━━━━━ Entries provided ━━━━━

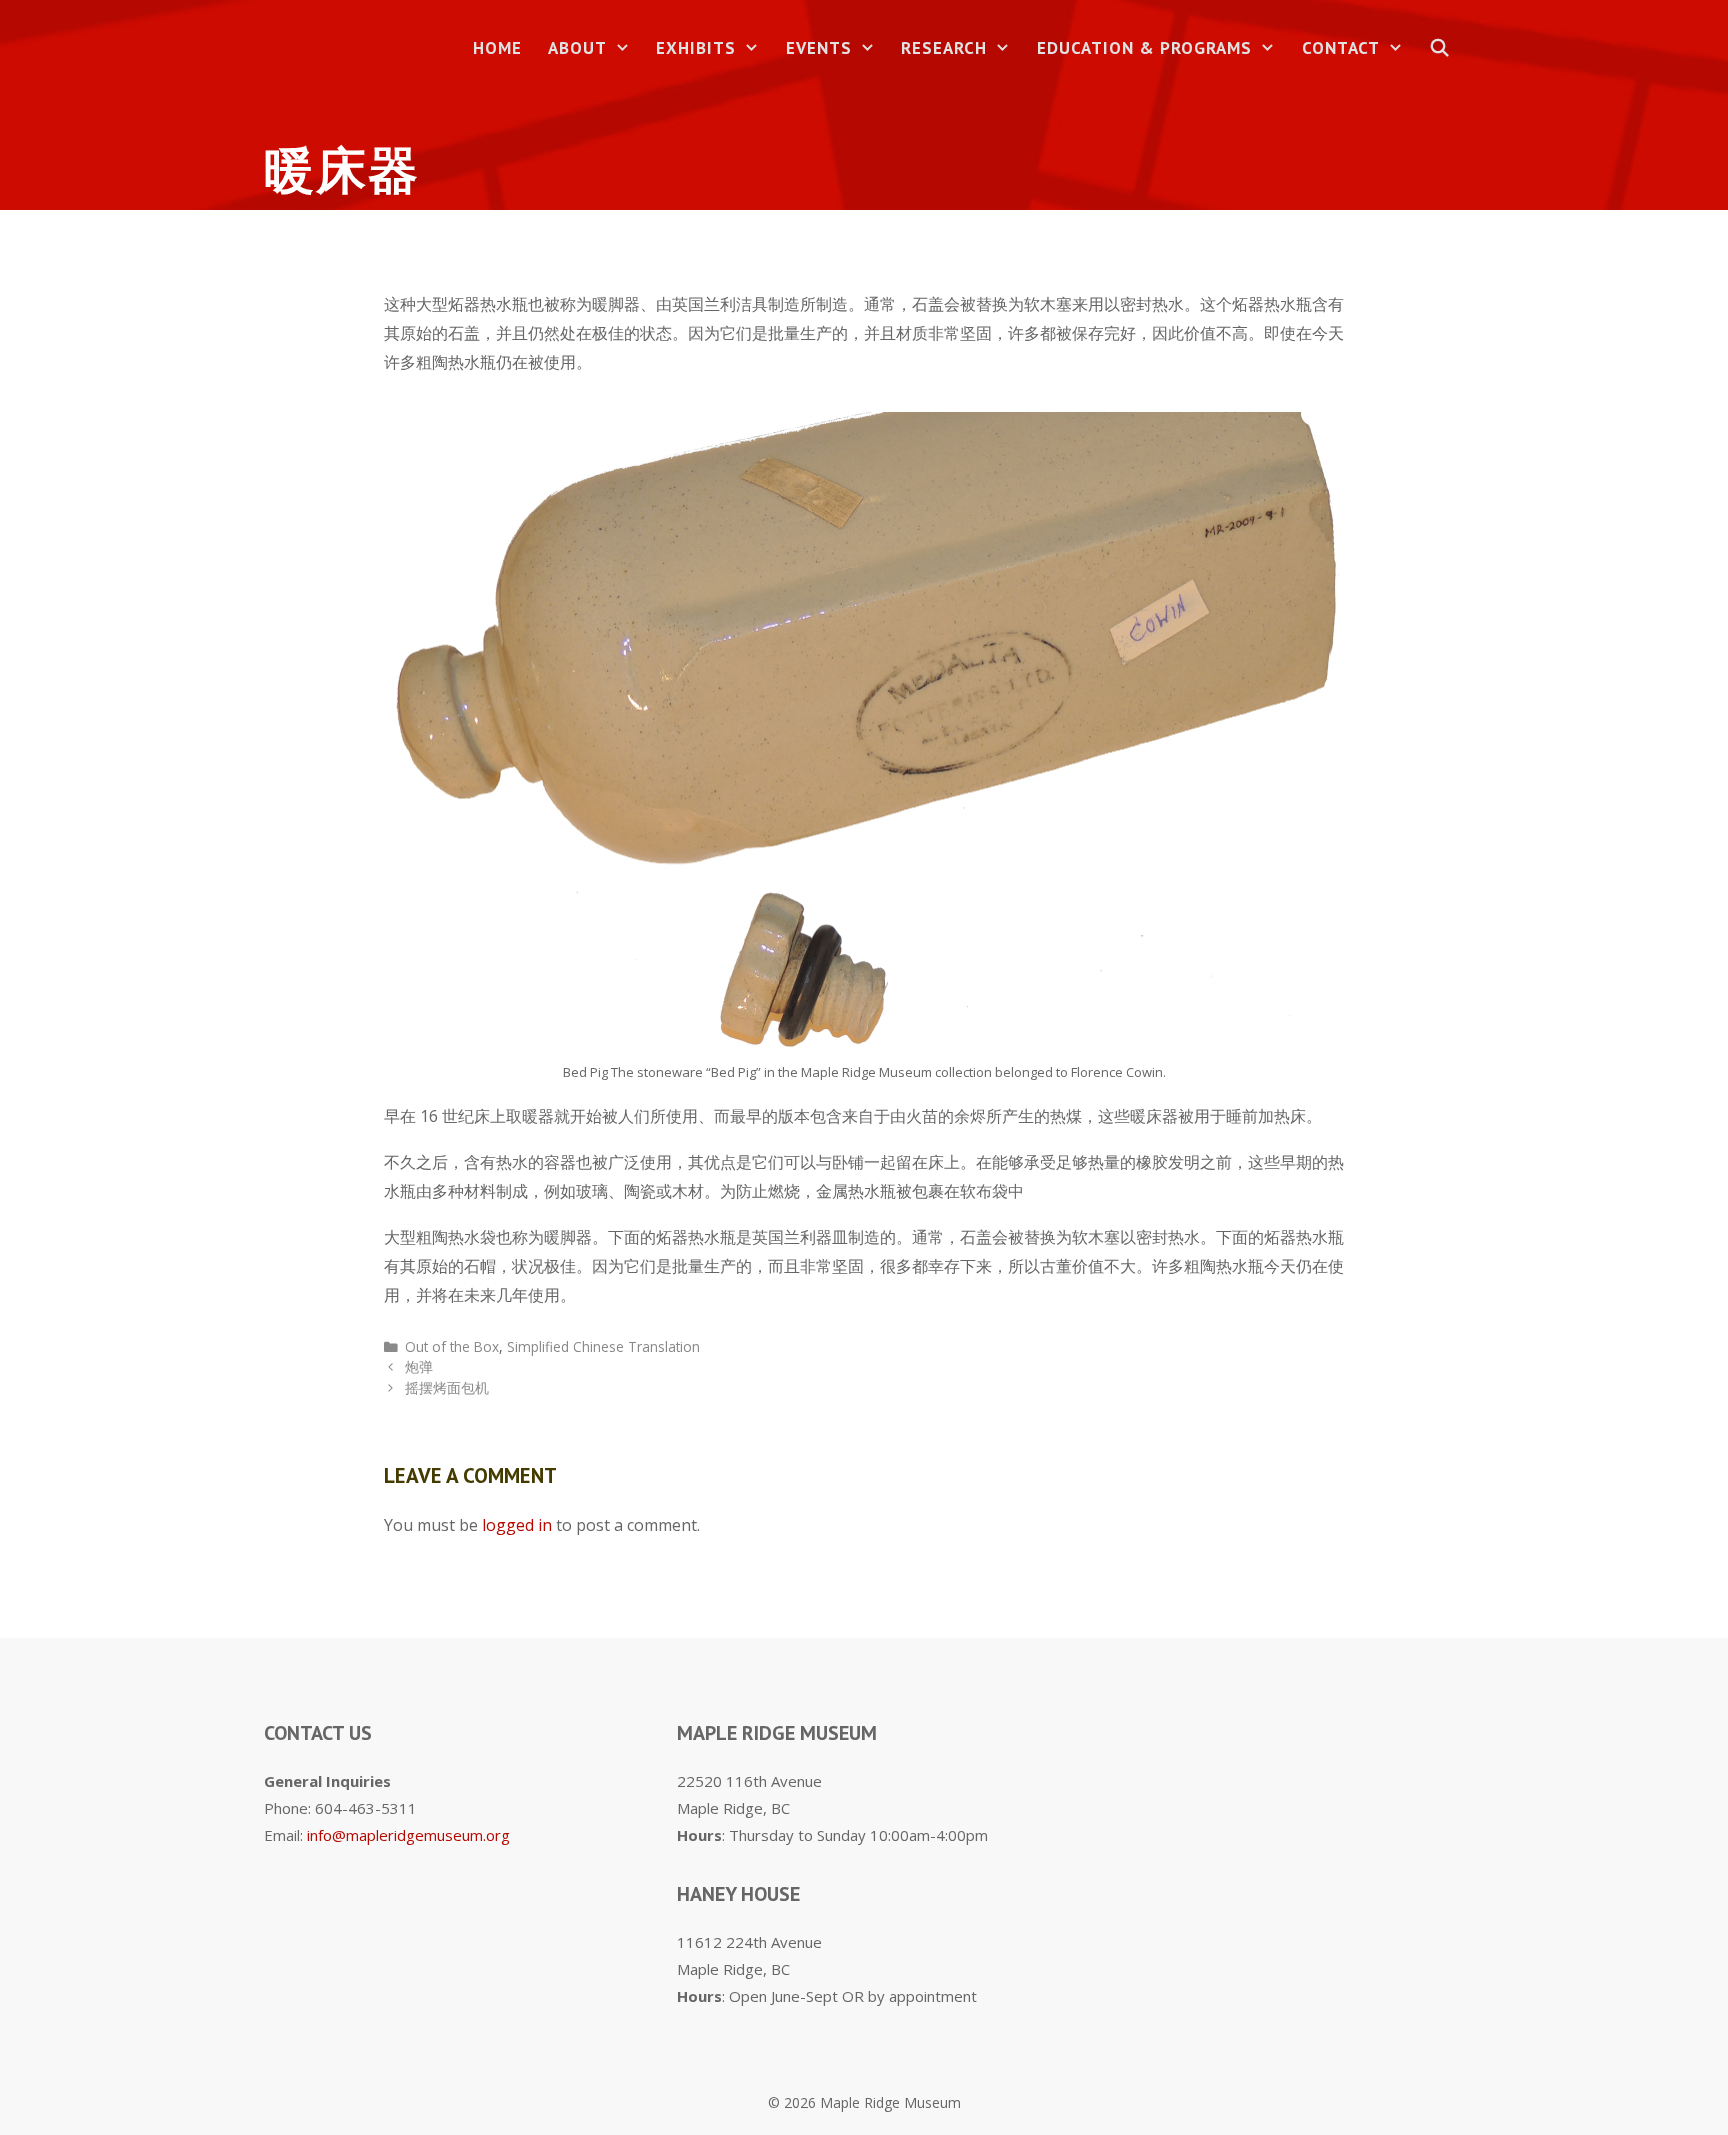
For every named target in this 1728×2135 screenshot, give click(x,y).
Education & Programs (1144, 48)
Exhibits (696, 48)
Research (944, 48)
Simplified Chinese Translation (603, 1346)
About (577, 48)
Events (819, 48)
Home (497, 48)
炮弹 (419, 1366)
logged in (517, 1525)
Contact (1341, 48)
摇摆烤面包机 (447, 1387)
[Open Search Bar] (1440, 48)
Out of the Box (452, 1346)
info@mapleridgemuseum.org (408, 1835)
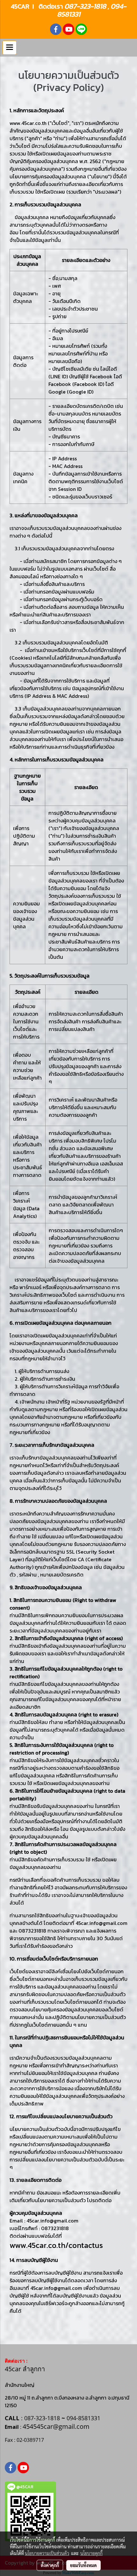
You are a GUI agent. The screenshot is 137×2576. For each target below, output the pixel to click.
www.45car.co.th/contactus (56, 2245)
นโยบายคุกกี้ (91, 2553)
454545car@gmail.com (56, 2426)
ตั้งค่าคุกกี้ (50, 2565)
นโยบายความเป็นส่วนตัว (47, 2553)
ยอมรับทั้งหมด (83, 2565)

━━━━━
━━━━━ Entries provided ━━━━━

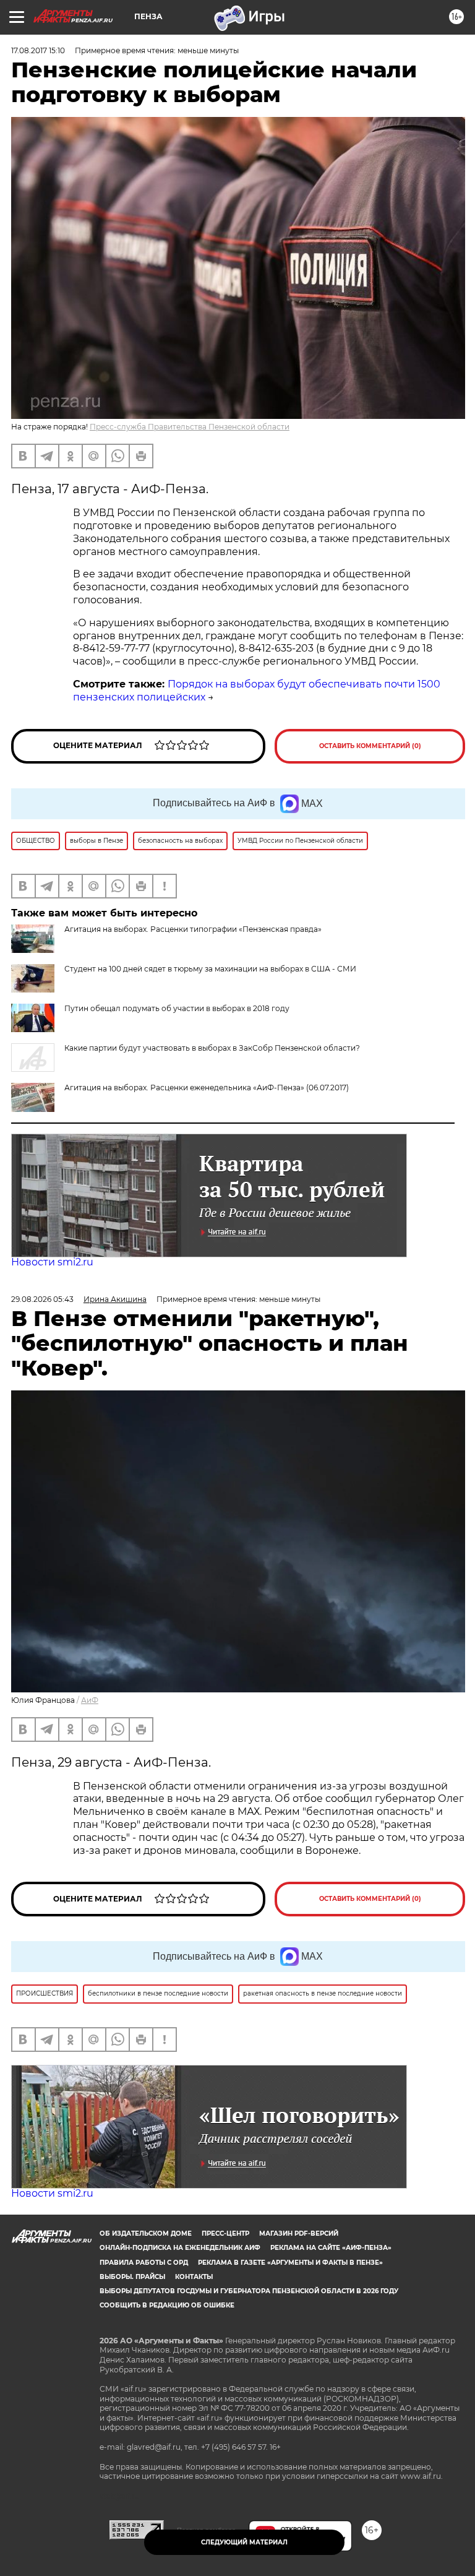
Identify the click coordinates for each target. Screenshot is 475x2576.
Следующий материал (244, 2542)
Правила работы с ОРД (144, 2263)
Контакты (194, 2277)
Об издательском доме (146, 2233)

━━━━━
━━━━━ Entries provided ━━━━━

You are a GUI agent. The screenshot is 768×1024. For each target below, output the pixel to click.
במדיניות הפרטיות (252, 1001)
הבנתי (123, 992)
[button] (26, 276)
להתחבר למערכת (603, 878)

━━━━━

(Exercise)
Could you restate word for word the lines above, from the one that contains "Education & Programs (1144, 48)" through the one that contains "info@mapleridgemuseum.org (408, 1835)", and no others?

(Solution)
Education & Programs (1144, 48)
Exhibits (696, 48)
Research (944, 48)
Simplified Chinese Translation (603, 1346)
About (577, 48)
Events (819, 48)
Home (497, 48)
炮弹 (419, 1366)
logged in (517, 1525)
Contact (1341, 48)
摇摆烤面包机 (447, 1387)
[Open Search Bar] (1440, 48)
Out of the Box (452, 1346)
info@mapleridgemuseum.org (408, 1835)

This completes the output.